Models count data using the multinomial distribution. P(xᵢ | y) is proportional to how often feature i appears in class y. Best for text classification with word counts or TF-IDF vectors. The go-to for spam filtering, sentiment analysis, and document categorization.

Models binary features (present/absent). Each feature is a coin flip: P(xᵢ = 1 | y). Best for binary feature vectors like “does the email contain the word ‘free’?” (yes/no). Unlike Multinomial, it explicitly penalizes the absence of features.

Bag-of-Words (BoW) represents a document as a vector of word counts, ignoring word order. “The cat sat on the mat” becomes {the: 2, cat: 1, sat: 1, on: 1, mat: 1}.

With a vocabulary of V words, each document becomes a V-dimensional vector. Most entries are zero (sparse). A corpus of 10,000 emails with a 50,000-word vocabulary produces a [10,000 × 50,000] matrix.

+++

WHAT THE TASK REQUIRES:
Can you print the passage on count-based and binary text features, word for word, from "Models count data" up to and including "[10,000 × 50,000] matrix."?

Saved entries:
+++

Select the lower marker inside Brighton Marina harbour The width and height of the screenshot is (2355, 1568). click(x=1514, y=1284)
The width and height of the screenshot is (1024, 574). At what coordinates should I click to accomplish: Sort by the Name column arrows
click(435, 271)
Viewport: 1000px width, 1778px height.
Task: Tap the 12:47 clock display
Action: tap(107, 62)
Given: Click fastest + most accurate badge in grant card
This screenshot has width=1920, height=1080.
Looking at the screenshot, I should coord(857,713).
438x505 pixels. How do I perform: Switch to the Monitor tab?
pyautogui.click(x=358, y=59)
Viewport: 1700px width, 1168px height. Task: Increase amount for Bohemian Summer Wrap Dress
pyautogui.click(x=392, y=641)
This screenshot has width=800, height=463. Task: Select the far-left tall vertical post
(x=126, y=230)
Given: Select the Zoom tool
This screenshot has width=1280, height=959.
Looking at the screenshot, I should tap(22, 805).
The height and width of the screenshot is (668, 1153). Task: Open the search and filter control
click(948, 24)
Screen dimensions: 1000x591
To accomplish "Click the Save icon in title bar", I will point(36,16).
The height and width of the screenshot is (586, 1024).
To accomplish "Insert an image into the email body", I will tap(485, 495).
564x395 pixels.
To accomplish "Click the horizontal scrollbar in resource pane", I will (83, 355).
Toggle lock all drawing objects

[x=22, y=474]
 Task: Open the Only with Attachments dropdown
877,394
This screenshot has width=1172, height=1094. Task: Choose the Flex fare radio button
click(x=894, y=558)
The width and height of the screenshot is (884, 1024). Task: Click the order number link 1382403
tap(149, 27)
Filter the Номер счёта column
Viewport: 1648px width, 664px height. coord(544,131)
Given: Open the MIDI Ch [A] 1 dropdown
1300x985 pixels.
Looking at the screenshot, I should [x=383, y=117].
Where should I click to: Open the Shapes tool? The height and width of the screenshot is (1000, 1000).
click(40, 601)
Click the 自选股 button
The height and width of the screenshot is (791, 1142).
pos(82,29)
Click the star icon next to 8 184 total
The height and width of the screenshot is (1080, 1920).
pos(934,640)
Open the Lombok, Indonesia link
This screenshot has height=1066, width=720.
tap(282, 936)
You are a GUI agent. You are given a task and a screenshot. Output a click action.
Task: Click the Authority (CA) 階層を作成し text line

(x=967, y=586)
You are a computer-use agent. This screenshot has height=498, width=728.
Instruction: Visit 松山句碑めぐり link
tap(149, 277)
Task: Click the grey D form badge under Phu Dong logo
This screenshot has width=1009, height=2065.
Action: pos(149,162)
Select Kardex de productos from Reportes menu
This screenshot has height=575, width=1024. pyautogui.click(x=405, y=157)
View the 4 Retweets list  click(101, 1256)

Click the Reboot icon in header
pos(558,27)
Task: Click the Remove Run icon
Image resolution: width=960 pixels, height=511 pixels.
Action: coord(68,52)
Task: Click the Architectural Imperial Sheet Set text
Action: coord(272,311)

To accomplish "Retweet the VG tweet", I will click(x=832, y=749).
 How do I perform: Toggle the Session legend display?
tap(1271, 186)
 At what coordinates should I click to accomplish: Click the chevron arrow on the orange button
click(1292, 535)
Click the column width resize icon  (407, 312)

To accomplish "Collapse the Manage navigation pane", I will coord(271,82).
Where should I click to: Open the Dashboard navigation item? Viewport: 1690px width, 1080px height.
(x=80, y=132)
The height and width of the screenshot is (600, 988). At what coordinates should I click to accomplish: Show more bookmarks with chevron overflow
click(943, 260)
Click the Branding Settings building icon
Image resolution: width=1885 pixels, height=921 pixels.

+++

SOLUTION TO THE EXERCISE:
Models count data using the multinomial distribution. P(xᵢ | y) is proportional to how often feature i appears in class y. Best for text classification with word counts or TF-IDF vectors. The go-to for spam filtering, sentiment analysis, and document categorization.

Models binary features (present/absent). Each feature is a coin flip: P(xᵢ = 1 | y). Best for binary feature vectors like “does the email contain the word ‘free’?” (yes/no). Unlike Multinomial, it explicitly penalizes the absence of features.

Bag-of-Words (BoW) represents a document as a vector of word counts, ignoring word order. “The cat sat on the mat” becomes {the: 2, cat: 1, sat: 1, on: 1, mat: 1}.

With a vocabulary of V words, each document becomes a V-dimensional vector. Most entries are zero (sparse). A corpus of 10,000 emails with a 50,000-word vocabulary produces a [10,000 × 50,000] matrix.